Ecouter les génies et les chauves-souris. Explorer de possibles accords entre les vivants et les savoirs pour penser les émergences zoonotiques en Guinée.
| Auteur / Autrice : | Benjamin Frerot |
| Direction : | Michèle Cros de dory, Alice Desclaux |
| Type : | Projet de thèse |
| Discipline(s) : | Sociologie anthropologie |
| Date : | Inscription en doctorat le 14/12/2020 |
| Etablissement(s) : | Lyon 2 |
| Ecole(s) doctorale(s) : | ScSo - Sciences Sociales |
| Partenaire(s) de recherche : | Laboratoire : LADEC - Laboratoire d'anthropologie des enjeux contemporains |
Mots clés
Mots clés libres
Résumé
Bien que le réservoir animal du virus Ebola constitue toujours une énigme pour les scientifiques, les chauves-souris se voient régulièrement suspectées de jouer un rôle dans les mécanismes d'émergence. Lors de la plus grande épidémie d'Ebola connue à ce jour qui a débuté en Guinée en 2013, c'est la manipulation par un enfant d'une chauve-souris insectivore qui s'est imposée comme l'hypothèse plausible de la transmission initiale du virus. La communication sanitaire, par des messages préventifs incitant à prendre ses distances avec les chauves-souris, participe à la polarisation des perceptions quant aux menaces infectieuses. Au savoir scientifique qui propose une approche occidentale des zoonoses répondraient les savoirs des populations locales, trop vite taxées pendant l'épidémie de fausses croyances ou de pratiques rétrogrades. Cette thèse revient sur ce contexte en Guinée pour examiner, au-delà de cette opposition simpliste et improductive, les possibles points de rencontres entre les manières plurielles de penser et de répondre aux incertitudes zoonotiques. Prendre au sérieux la multiplicité des formes de vies et de connaissances invite à replacer les émergences de pathogènes dans un maillage complexe de processus historiques, écologiques et sociaux où humains et non humains sont amenés à construire de nouvelles alliances. Par le biais d'une anthropologie des zoonoses tournée vers la virologie et le pluralisme ontologique, la recherche propose une ethnographie des formes de cohabitations interspécifiques qui s'éprouvent dans un village peul en Guinée, et interroge comment ces cohabitations peuvent entrer en friction avec le travail des équipes scientifiques qui parcourent le pays pour capturer et échantillonner des chauves-souris. Il s'agit de suivre les rencontres quotidiennes potentiellement pathogènes avec la plus grande chauve-souris d'Afrique devenue émissaire d'un serpent-génie, avec un oiseau nocturne à l'origine de zoonoses historiques et d'attaques en sorcellerie ou encore avec les génies déplacés par la construction d'un barrage hydroélectrique. Toutes ces histoires composites, parfois dissonantes et traversées par des violences épistémiques, invitent à élargir le spectre des causalités susceptibles de faire émerger des environnements pathogènes et, finalement, à questionner les alliances interspécifiques qui composent les conditions d'habitabilité.

*Entrées extraites*.
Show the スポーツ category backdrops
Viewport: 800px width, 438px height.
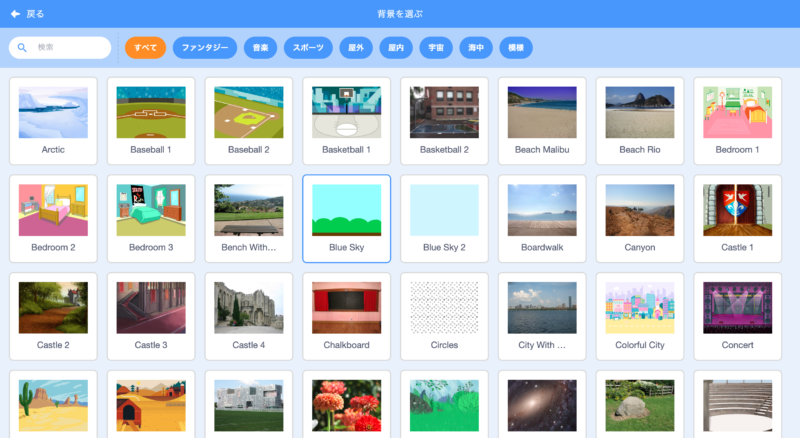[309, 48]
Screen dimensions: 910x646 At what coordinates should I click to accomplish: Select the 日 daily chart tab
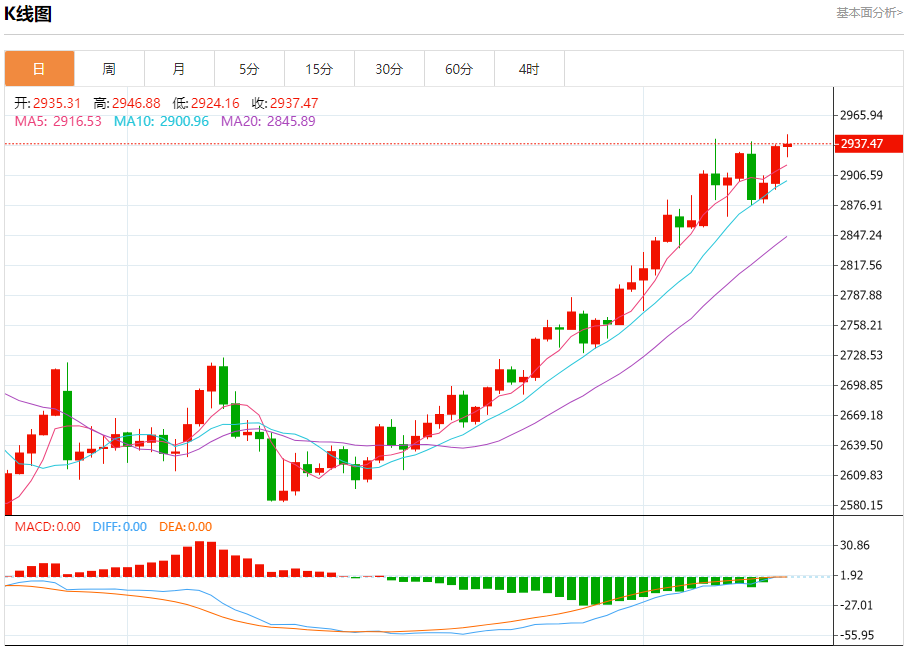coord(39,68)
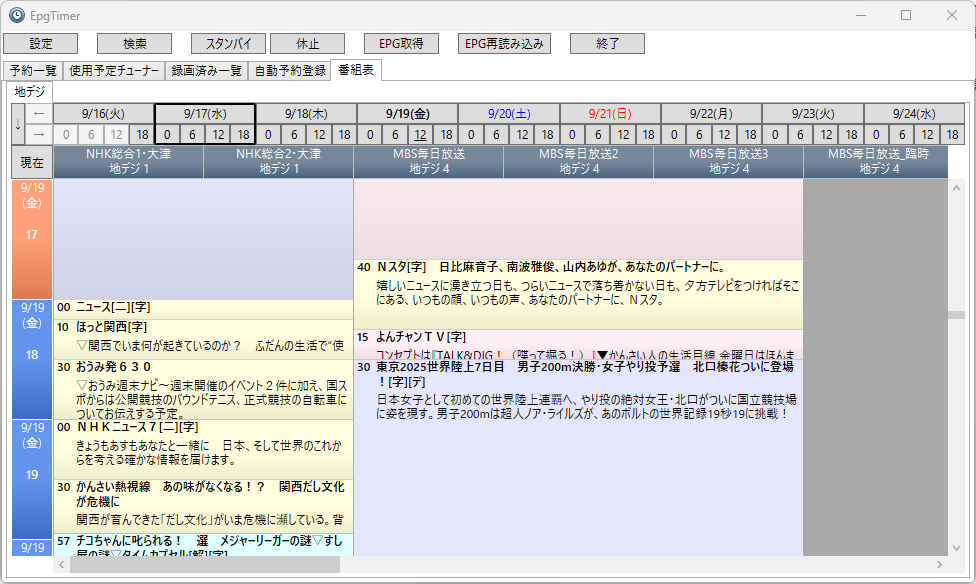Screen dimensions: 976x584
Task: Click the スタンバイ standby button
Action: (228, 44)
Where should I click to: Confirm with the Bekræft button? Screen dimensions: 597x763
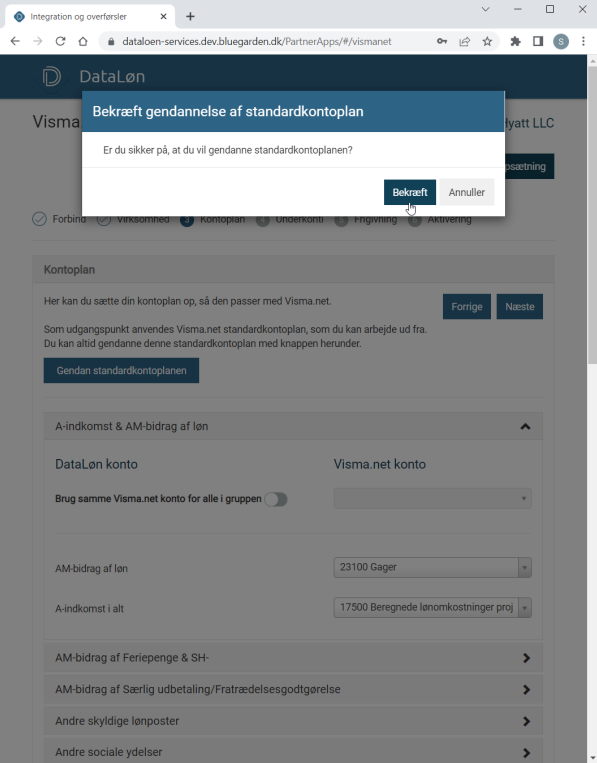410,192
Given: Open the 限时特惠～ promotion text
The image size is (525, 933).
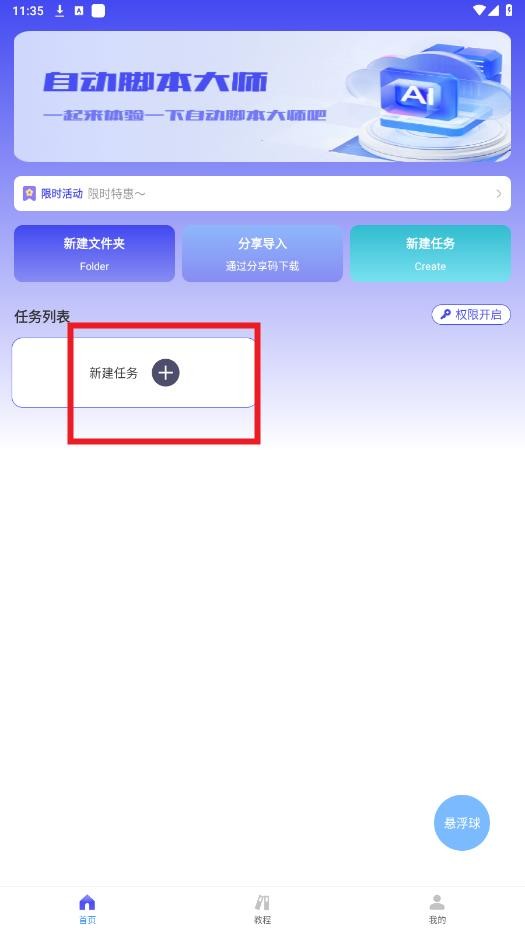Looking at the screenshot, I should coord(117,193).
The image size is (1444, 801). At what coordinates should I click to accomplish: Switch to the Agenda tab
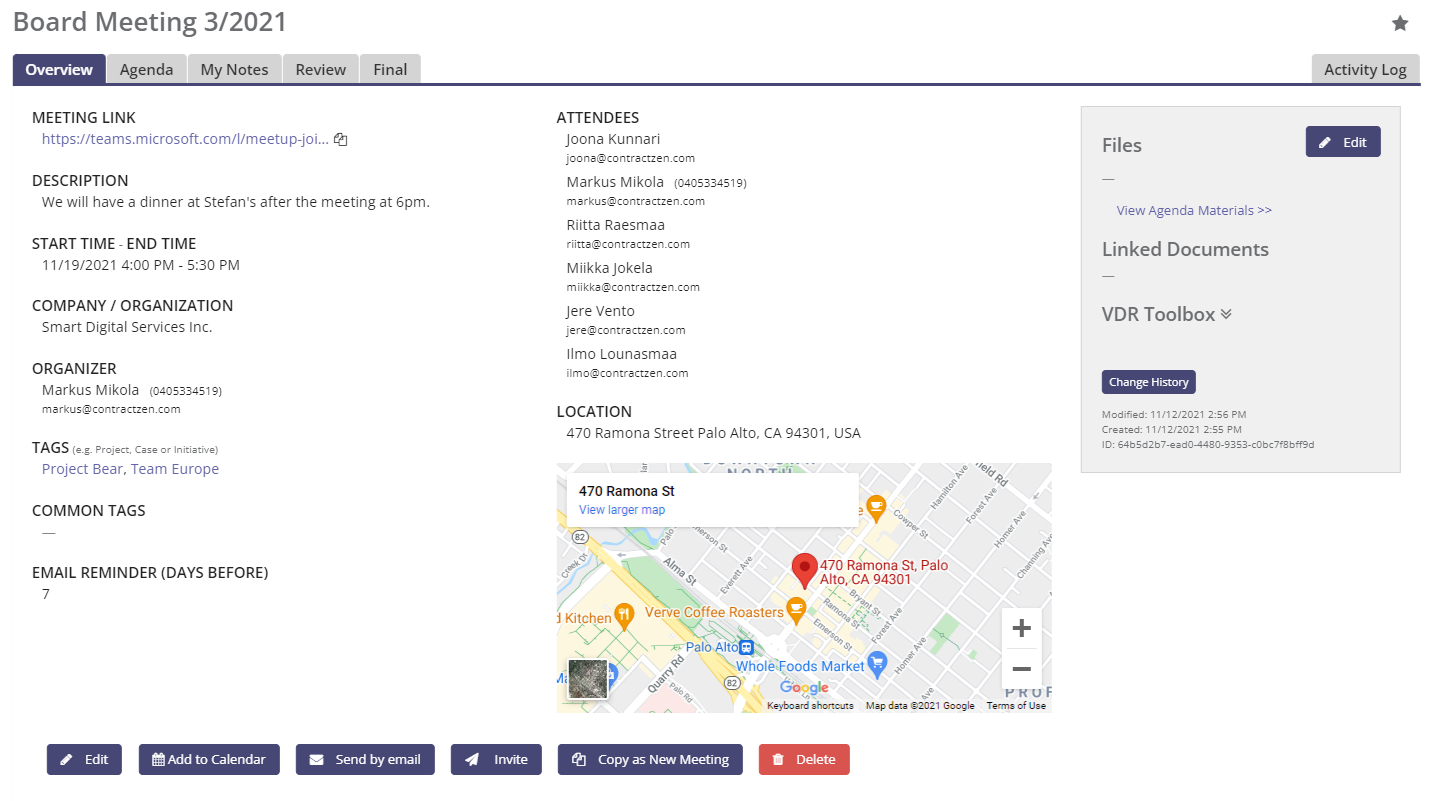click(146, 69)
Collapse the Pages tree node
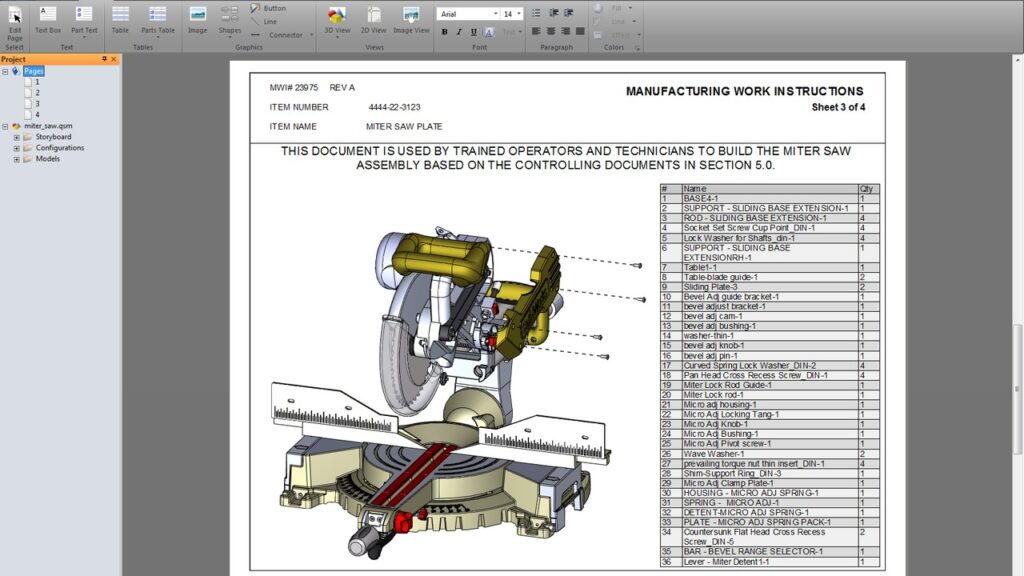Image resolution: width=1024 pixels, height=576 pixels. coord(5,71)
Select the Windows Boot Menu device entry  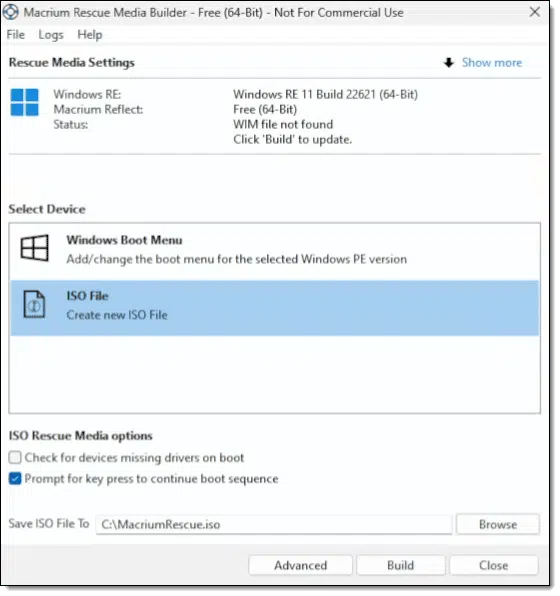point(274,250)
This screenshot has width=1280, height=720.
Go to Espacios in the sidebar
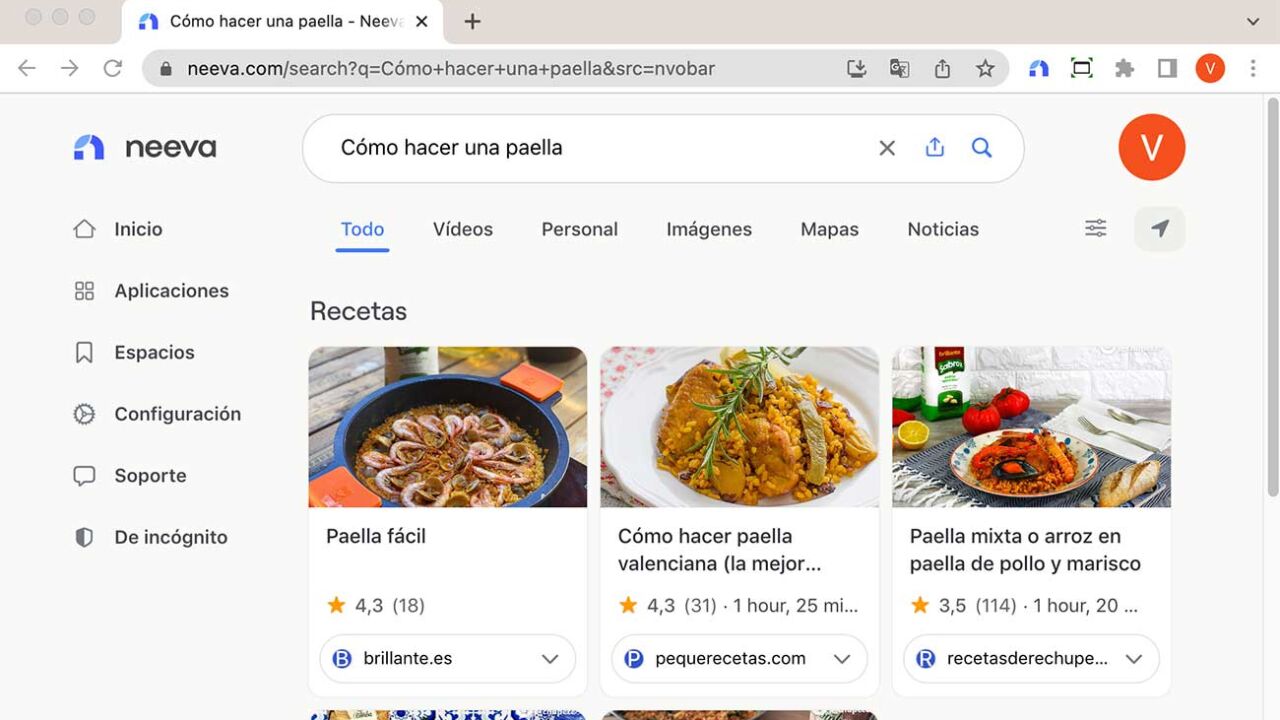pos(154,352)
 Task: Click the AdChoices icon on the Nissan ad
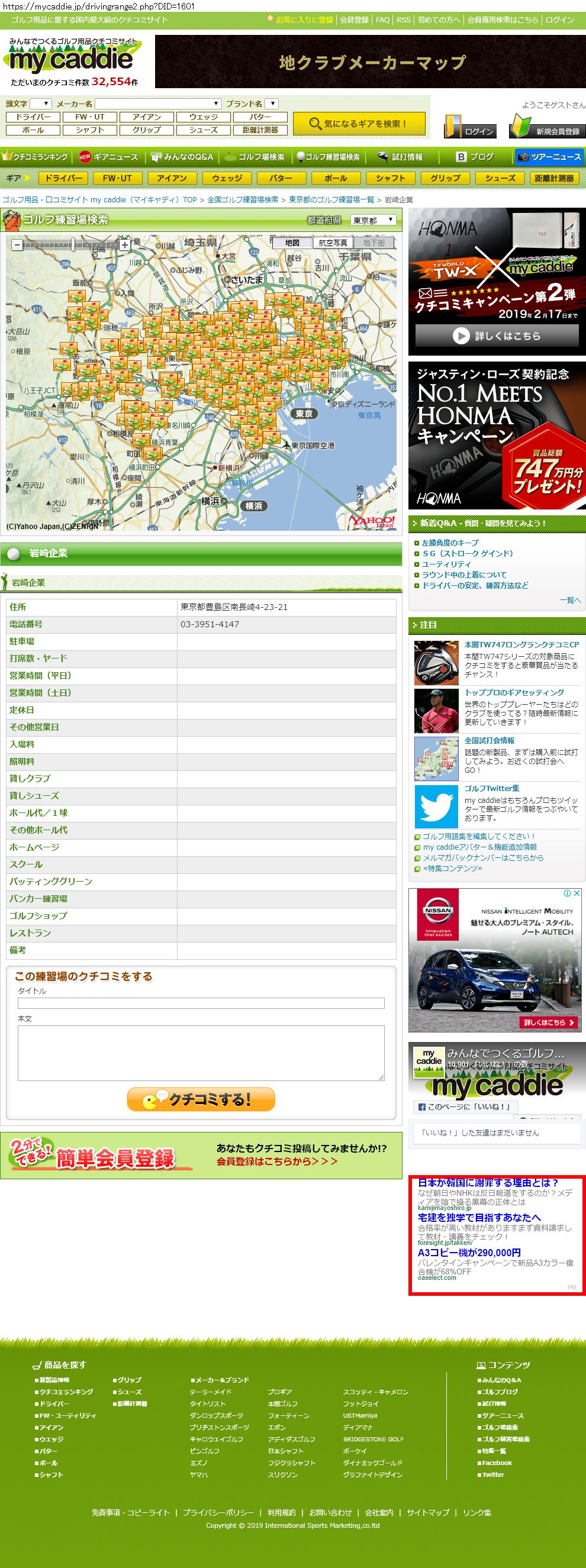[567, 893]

*Consigne A*. Relevez les intitulés de toutes les rubriques du tableau qui suit le titre de la fiche de thèse.
*Consigne B*. Recopiez le passage de la fiche de thèse compris entre « Ecouter les génies » et « zoonotiques en Guinée. », ces deux bornes incluses.

*Corrigé A*.
Auteur / Autrice
Direction
Type
Discipline(s)
Date
Etablissement(s)
Ecole(s) doctorale(s)
Partenaire(s) de recherche

*Corrigé B*.
Ecouter les génies et les chauves-souris. Explorer de possibles accords entre les vivants et les savoirs pour penser les émergences zoonotiques en Guinée.